Hugh Hefner serviu ao Exército. Fazia desenhos e cartuns. Sem grana, mas, espírito empreendedor, ele criou uma Folhinha/Calendário com imagens de mulheres inocentes. Ao comprar fotos “avançadas para os anos 50” veio o estalo criador. E com a desconhecida Marilyn Monroe na capa da primeira revista Play Boy, em dezembro de 1953, o sucesso e a fama. Passou por perseguições e ameaças. Mostrou e ensinou executivos de grandes empresas a não ter vergonha de serem fotografados dentro de seus jatinhos. HH criou estilo, bossa, costumes, cultura.
Make Love not War
Hoover, o poderoso Chefão do FBI, queria pega-lo na censura ao atentado ao pudor. Não conseguiu. Não lhe concederam licença para vender bebida alcoólica, o filé mignon dos Clubes. Gloria Stein, ativista do movimento feminista, foi infiltrada como garçonete (Coelhinha) no Clube de Nova York para pega-lo em discriminação, preconceito, prostituição.

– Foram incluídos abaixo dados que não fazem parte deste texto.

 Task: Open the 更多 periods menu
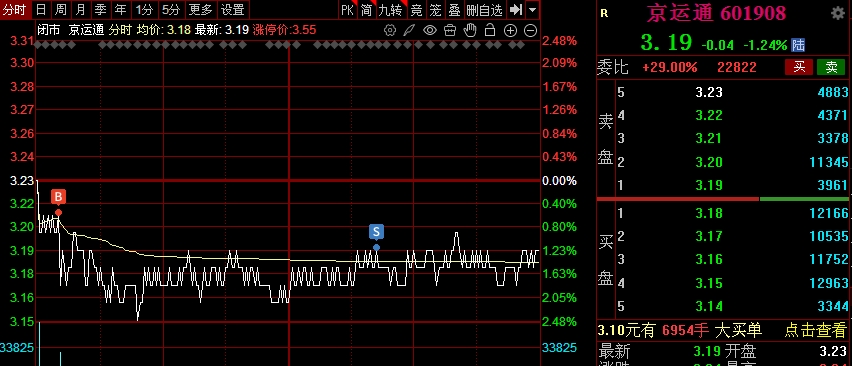coord(201,9)
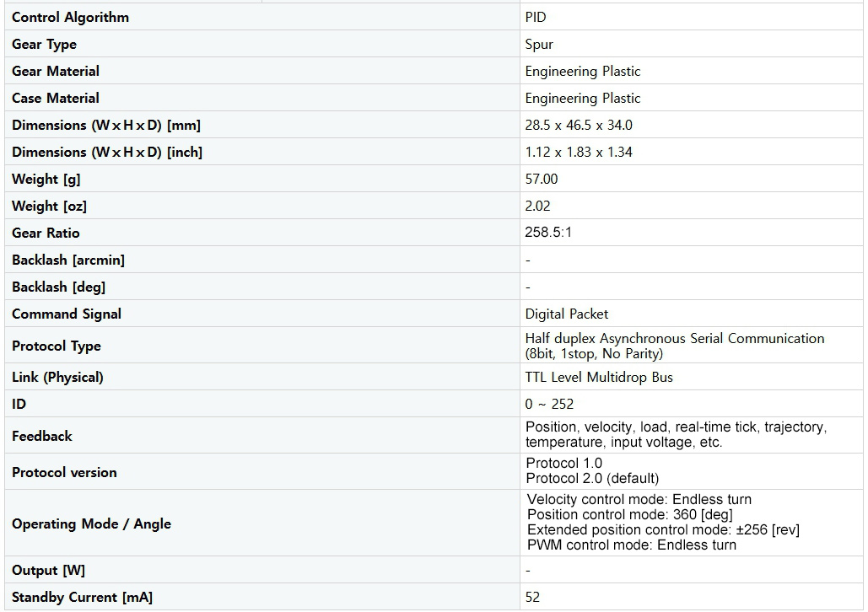
Task: Click the 28.5 x 46.5 x 34.0 dimensions value
Action: click(x=579, y=125)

Perdendo todas, Edgar Hoover centrou fogo no imposto de renda, como fizeram com Al Capone. Não prenderam nem destruíram Hugh Hefner. Ele cresceu na opinião pública abrindo a Play Boy para escritores, entrevistas de 3/4páginas com políticos, empresários, músicos, celebridades. Make Love not war, liberdade de expressão, direitos civis.
Todos os temas sociais abordados sacudiram os subterrâneos da cultura e dos costumes made in the USA. Hugh Hefner revolucionou com a mais potente das armas: idéias. Impressas numa revista.

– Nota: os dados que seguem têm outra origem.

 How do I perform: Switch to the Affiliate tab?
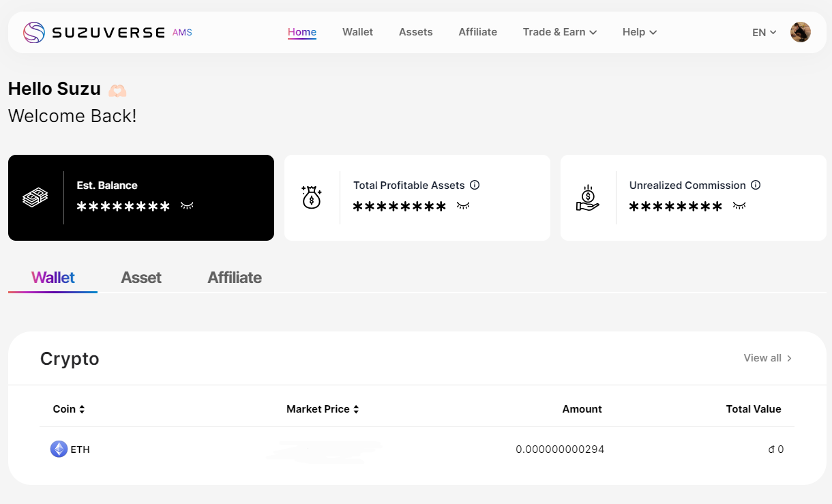(235, 278)
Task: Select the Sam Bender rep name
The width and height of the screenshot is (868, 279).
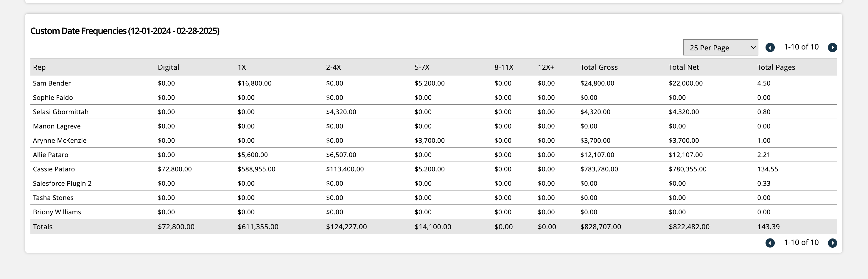Action: click(52, 83)
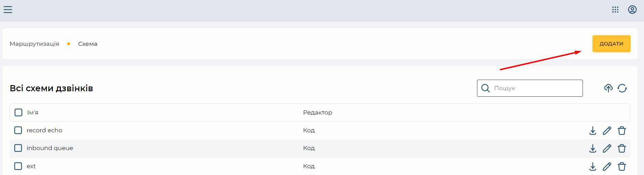The image size is (644, 175).
Task: Download the record echo schema
Action: [x=593, y=131]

USA, antes e depois, da Play Boy.
Eu estava lá no “tambor do mundo”. Acompanhei o tremendo sucesso da Play Boy que, ao contrário do que diziam os talibã da época (e de hoje), nunca foi uma revista pornográfica. Basta ver o Manual de Conduta das Coelhinhas.
Como milhões, eu também pulei da Play Boy para a Hustler de Larry Flint e para a Penthouse de Bob Guggione. Eles captaram o avanço da sexualidade. Souberam entrar no caminho aberto por HH e faturar com pernas abertas, clitóris, sexo oral, anal, lesbianismo. Surgiram centenas de revistas pornôs. O filme Garganta Profunda inundou o mercado de pornografia em Vídeo K-7. O racista Joseph Paul Franklin, atirou várias vezes em Larry Flint. 37 anos em uma cadeira de rodas, de ouro, presente dos admiradores. Paraplégico, por ter ousado publicar fotos de negro com branca.
Play Boy no Brasil
1. Victor Civita com Pato Donald revista da qual nasceu a Editora Abril. 2. Sentado, ultimo à direita, Odilo Lycetti, representante da Editora Abril em Nova York. Meu convidado para o Juri de Fantasias no Carnaval Waldorf Astoria. A seu lado, Marpessa Dawn, estrela do filme Orfeu Negro, premiado em Cannes.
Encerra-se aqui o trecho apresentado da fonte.